Bien que la France ne se soit pas complètement retirée de la région du Sahel africain et ait conservé une partie de ses forces au Niger, ce dernier se trouve confronté à des défis existentiels liés à sa capacité ou non à gérer sa sécurité régionale et à préserver l’entité de l’État ainsi qu’à protéger le système politique existant, qui sont des contextes qui ne peuvent compter sur des situations changeantes et des politiques qui se transforment selon les calculs des puissances internationales.

Le président nigérien Bazoum craignait que la nouvelle stratégie française au Sahel africain ne subisse d’autres transformations vers une plus grande réduction de sa présence militaire, et comme la France s’est retirée du Mali, elle pourrait se retirer également du Niger à l’avenir, ce qui exposerait son pays à des menaces sécuritaires extrêmes s’il est abandonné seul et sans aucun soutien, face à des groupes armés.

Par conséquent, il a présenté son approche pacifique avec certaines factions armées et la tendance à former une force opérationnelle interarmées multinationale dans le lac Tchad, en plus de saluer le retrait des forces françaises du Mali.

Dépendance vis-à-vis du Nigéria

Cette politique, née des craintes de voir les groupes extrémistes armés reprendre confiance après le retrait français, reflétait l’intention du président nigérien de s’emparer de nombreux outils et alternatives pour faire face au dilemme du terrorisme et ne pas marcher sur une seule ligne, alors qu’il envoie aux groupes terroristes, avec lesquels il a ouvert une porte à la paix et au dialogue, le message clair qu’à travers la coopération avec la France et le Nigeria, il n’est pas faible et en cas de manquement à ses promesses et engagements, il est prêt pour les choix de la force et de la guerre .

Le Nigeria étant le principal acteur de la mise en place de la force opérationnelle interarmées multinationale dans la région du lac Tchad, il possède la plus grande économie d’Afrique, ce qui a poussé le président du Niger, fin mars dernier, à appeler à la mise en place d’une force militaire régionale conjointe avec elle pour combattre le terrorisme et établir la stabilité dans le Sahel africain.
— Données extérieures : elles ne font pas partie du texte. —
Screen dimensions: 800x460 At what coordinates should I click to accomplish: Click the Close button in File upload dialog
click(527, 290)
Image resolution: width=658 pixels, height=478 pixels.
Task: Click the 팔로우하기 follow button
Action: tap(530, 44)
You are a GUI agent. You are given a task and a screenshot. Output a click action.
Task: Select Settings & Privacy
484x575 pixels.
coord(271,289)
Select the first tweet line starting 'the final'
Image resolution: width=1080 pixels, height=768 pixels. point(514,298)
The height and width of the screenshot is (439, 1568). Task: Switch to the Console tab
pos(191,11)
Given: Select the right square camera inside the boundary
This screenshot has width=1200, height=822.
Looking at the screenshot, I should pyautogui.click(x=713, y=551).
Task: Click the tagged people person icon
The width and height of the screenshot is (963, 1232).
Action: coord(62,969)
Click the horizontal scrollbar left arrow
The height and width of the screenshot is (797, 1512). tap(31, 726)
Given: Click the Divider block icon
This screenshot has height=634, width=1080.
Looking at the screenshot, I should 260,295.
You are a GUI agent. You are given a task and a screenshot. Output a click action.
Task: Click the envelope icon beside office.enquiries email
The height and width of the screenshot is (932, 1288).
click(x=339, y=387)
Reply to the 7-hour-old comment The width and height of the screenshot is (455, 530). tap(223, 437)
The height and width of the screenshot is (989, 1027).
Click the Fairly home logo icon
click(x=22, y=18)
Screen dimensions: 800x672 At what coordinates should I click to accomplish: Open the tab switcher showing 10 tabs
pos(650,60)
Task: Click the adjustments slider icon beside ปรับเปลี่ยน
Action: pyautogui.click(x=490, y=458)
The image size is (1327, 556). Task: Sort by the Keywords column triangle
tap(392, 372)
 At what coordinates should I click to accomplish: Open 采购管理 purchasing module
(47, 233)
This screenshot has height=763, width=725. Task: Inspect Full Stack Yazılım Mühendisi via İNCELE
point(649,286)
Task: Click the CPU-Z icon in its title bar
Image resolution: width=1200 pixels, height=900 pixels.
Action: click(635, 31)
La dépendance du Niger au partenariat et à la coopération avec le Nigéria est due à la volonté de bénéficier de ses expériences et de ses capacités sécuritaires dans la lutte contre les éléments de Boko Haram et dans la tentative de répliquer ce modèle dans la région du Sahel, où le Niger fait face à des menaces sur ses frontières occidentales frontalières avec le Burkina Faso et le Mali de la part de Daech en Afrique de l’Ouest et d’autres groupes fidèles à Al-Qaïda.

Il faut reconnaître aussi que le Niger souffre d’un avant-poste terroriste à sa frontière sud avec le Nigéria, situation dans laquelle il a fait des progrès tangibles dans la coopération avec Abuja contre Boko Haram, au sein de la force opérationnelle conjointe qui les inclut avec le Cameroun et le Tchad, ce qui a poussé le président du Niger à vouloir répéter ce succès sur le front occidental.